И мне увиделась целесообразность завершающую часть настоящих записок поименовать общеизвестной англоязычной идиомой «Последнее, но не по значимости», представив ряд мыслей рецензии в авторском изложении:
«Дабы ответить на вопрос, почему Горенштейн нарек себя "писателем незаконным", следует выйти за рамки воспоминаний и "мыслей" и критически обратиться к проблеме того, что является законным, а что из ряда вон выходящим в русской традиции" (здесь и далее разрядка моя (М. Л.).
И Марат Гринберг (в соответствии с высоко ценимым Горенштейном Божьим советом) «идет», т.е. выходит за рамки ... и критически обращается...». И ему – обладателю ученой степени и по иудаизму, сегодня более чем кому-либо «это по плечу» (Е. Евтушенко):
«В еврейской традиции толкования Библии существуют понятия: "пшат" и "драш". Пшат – это понимание библейского текста как такового в его историческом и языковом контекстах. Драш – то, что практиковали раввины, пытается заглянуть за формальные пределы текста, найти в нём тайну, божественный замысел, аллегорию – обнаружить смысл в пробелах между строчками и провести параллели между написанным сейчас и сотни лет назад. Драш — это чтение текста в контексте традиции. Именно такого чтения требуют произведения Горенштейна, напоминающие то раввинский пилпул, то плач Иеремии, то проклятия пророков. Рассуждая о религиозности Горенштейна, Полянская приводит выдержку из его статьи:
«В Вене я ходил в Собор Святого Стефана молиться. Странно звучит "молиться", если речь идет обо мне, который с позиций всех конфессий – человек неверующий. Неправда, верующий, хоть и не религиозный. Обряды и правила не соблюдаю, молиться по канонам не умею. Если б умел – может, пошел бы в синагогу, но каков он – тот канон, и где она та венская синагога»?
Доктор Гринберг полагает, что этот отрывок является по сути аллегорией всего творчества Горенштейна.
Еврею-творцу, живущему в мире разрушенных и стертых с земли синагог, не остается ничего другого, как идти в собор, то бишь Западную цивилизацию, а в данном случае русскую литературу. Но молится он там не Иисусу, а своему Богу. И восхищаясь красотой собора, он не упускает из виду свою синагогу.
«В этом весь Горенштейн, в этом судьба его книг в русcкой литературе. Освоив пшат Полянской, с его незаменимыми источниками, ценной информацией, восхищением творцом и болью за него, перейдем к драшу. Приведенное выше – его начало».
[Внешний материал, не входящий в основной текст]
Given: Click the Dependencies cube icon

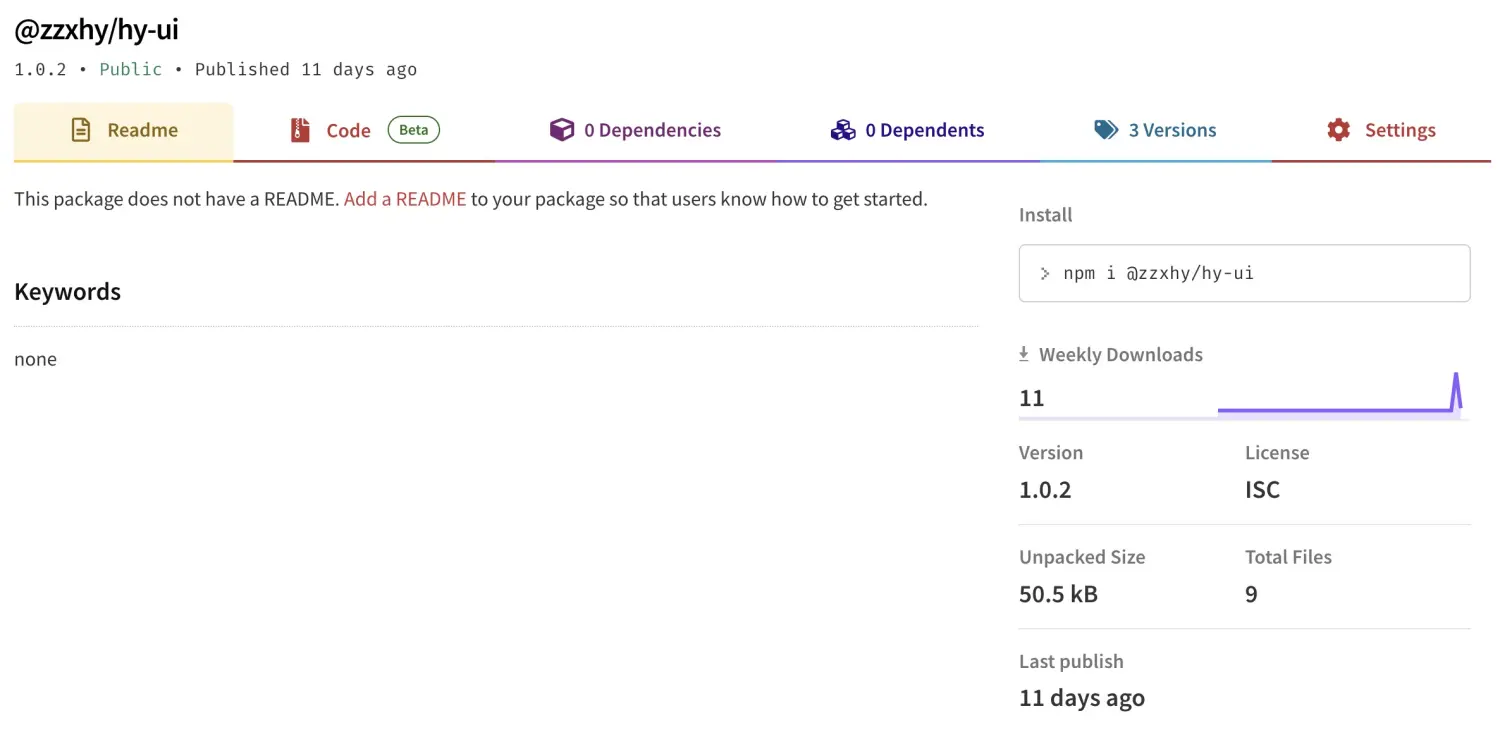Looking at the screenshot, I should tap(562, 130).
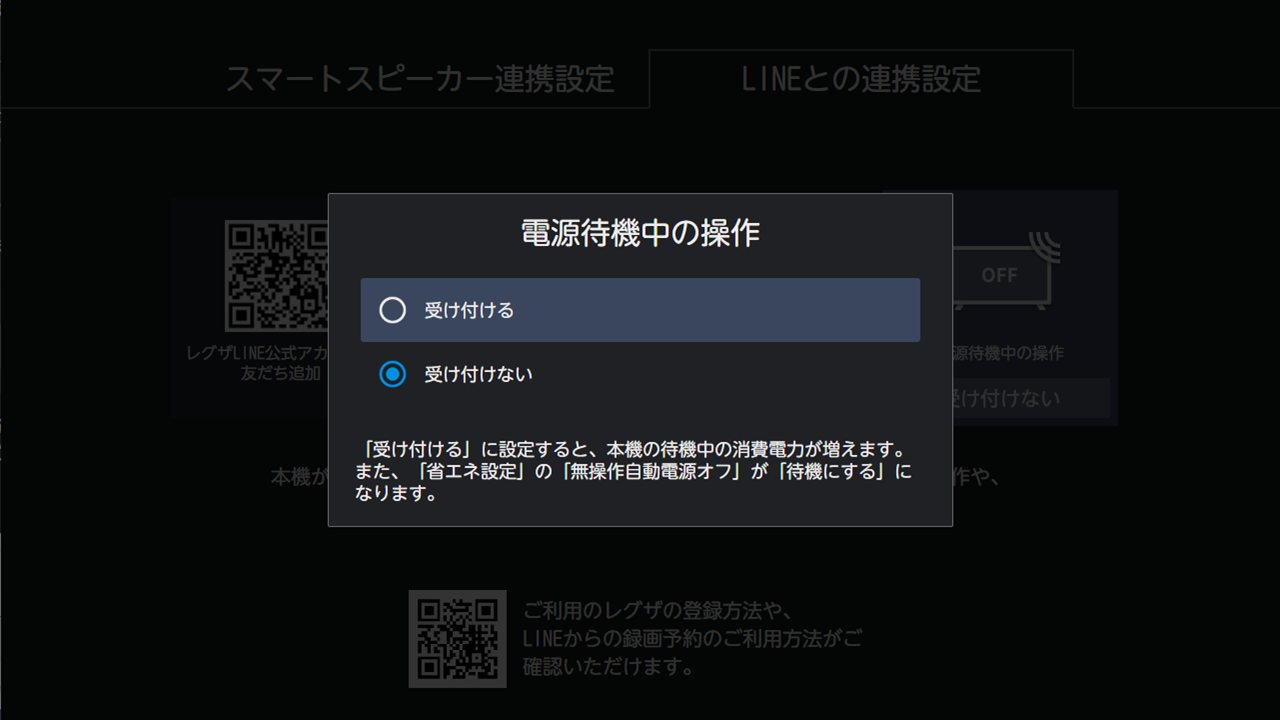Switch to the LINEとの連携設定 tab
The width and height of the screenshot is (1280, 720).
point(860,80)
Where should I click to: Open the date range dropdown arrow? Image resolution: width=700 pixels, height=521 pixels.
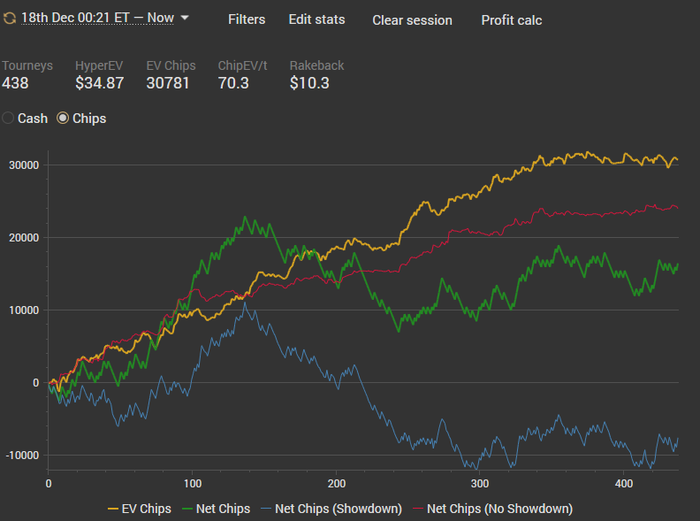coord(185,18)
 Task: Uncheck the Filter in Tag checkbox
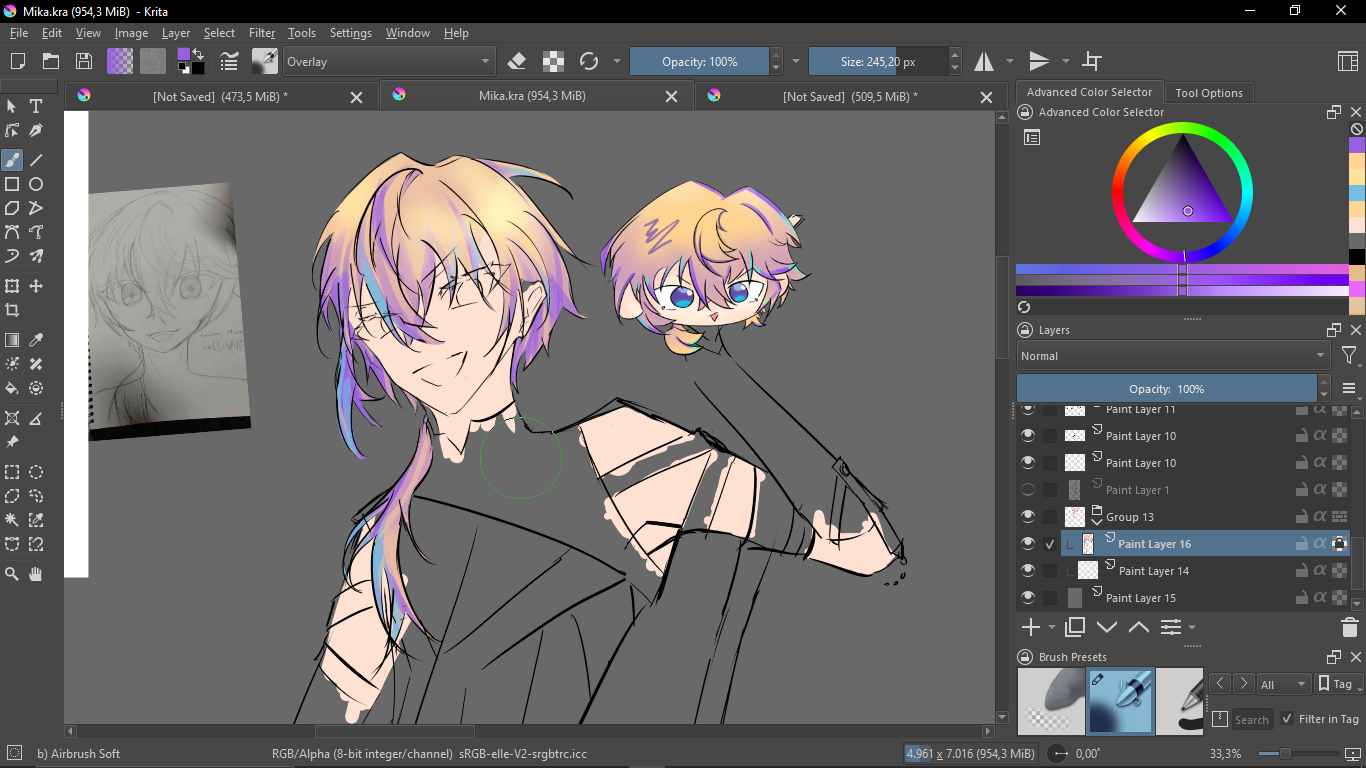1286,719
Ну что же – прекрасное начало, обещающее столь ожидаемое продолжение ...
Книга Мины Полянской «Я – писатель незаконный...» и рецензия на нее доктора Марата Гринберга – масштабнейшие на сегодня «памятники» (Н. Берковский). И достойнейший вклад в фундамент литературного мавзолея, вот уже как пять лет ушедшему в вечность, Творцу Слова. Будущие очертания мавзолея, Слава Богу, уже оконтуриваются и осветляются сквозь призму божественного достойной критикой...
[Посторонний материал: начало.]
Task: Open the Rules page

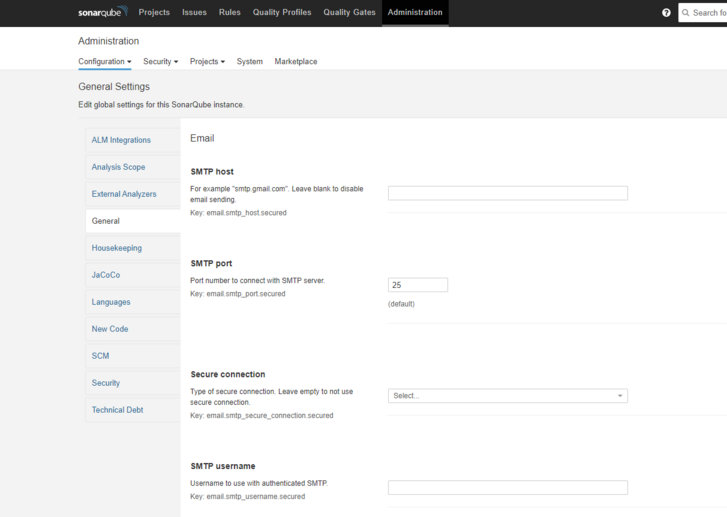Action: pos(229,13)
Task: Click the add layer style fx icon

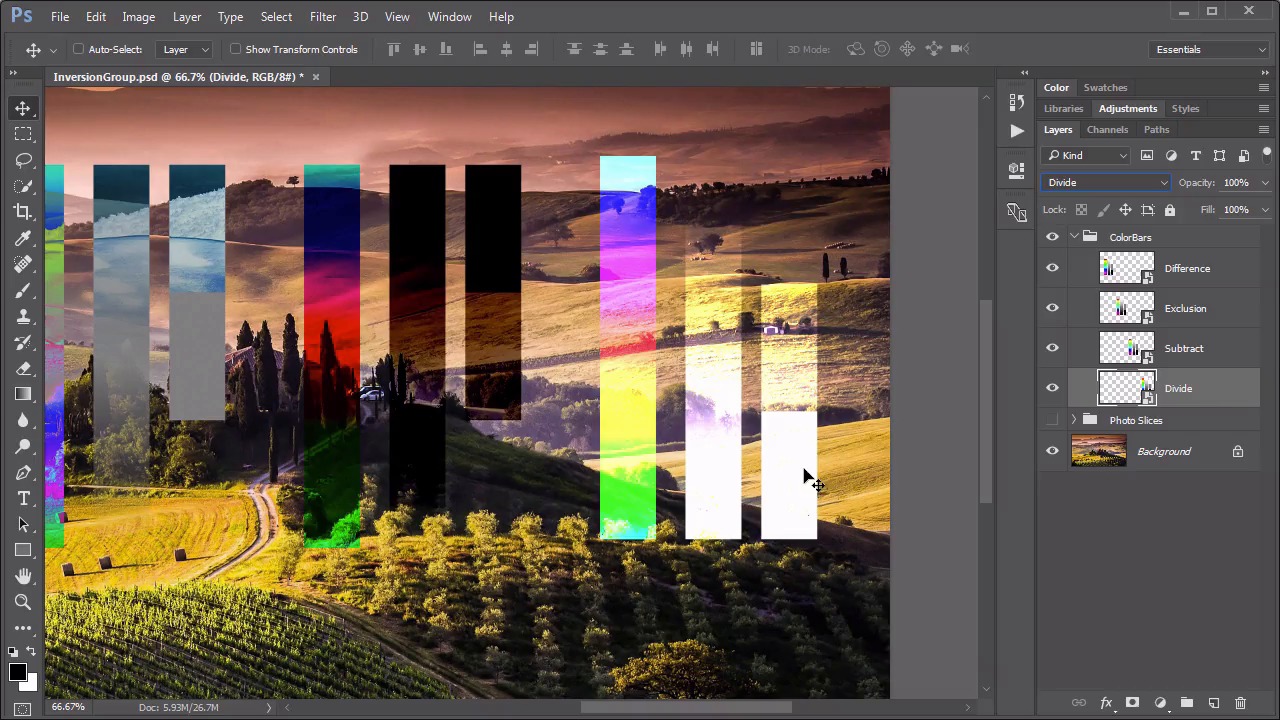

---------------------------
* Мина Полянская, «Я - писатель незаконный...». Записки и размышления о судьбе и творчестве Фридриха Горенштейна. Слово/Word. New York. 2003.
** Аркадий Мощинский, «О книге Мины Полянской " Я - писатель незаконный...", Слово/Word, New York, 2004, № 45.
*** Для знакомых с «Геспедом» и рецензией на книгу* - псевдоним «Аркадий Мощинский» является «секретом полишинеля». Стиль, научная глубина и обоснованность подходов – просто идентичны и ярко индивидуальны.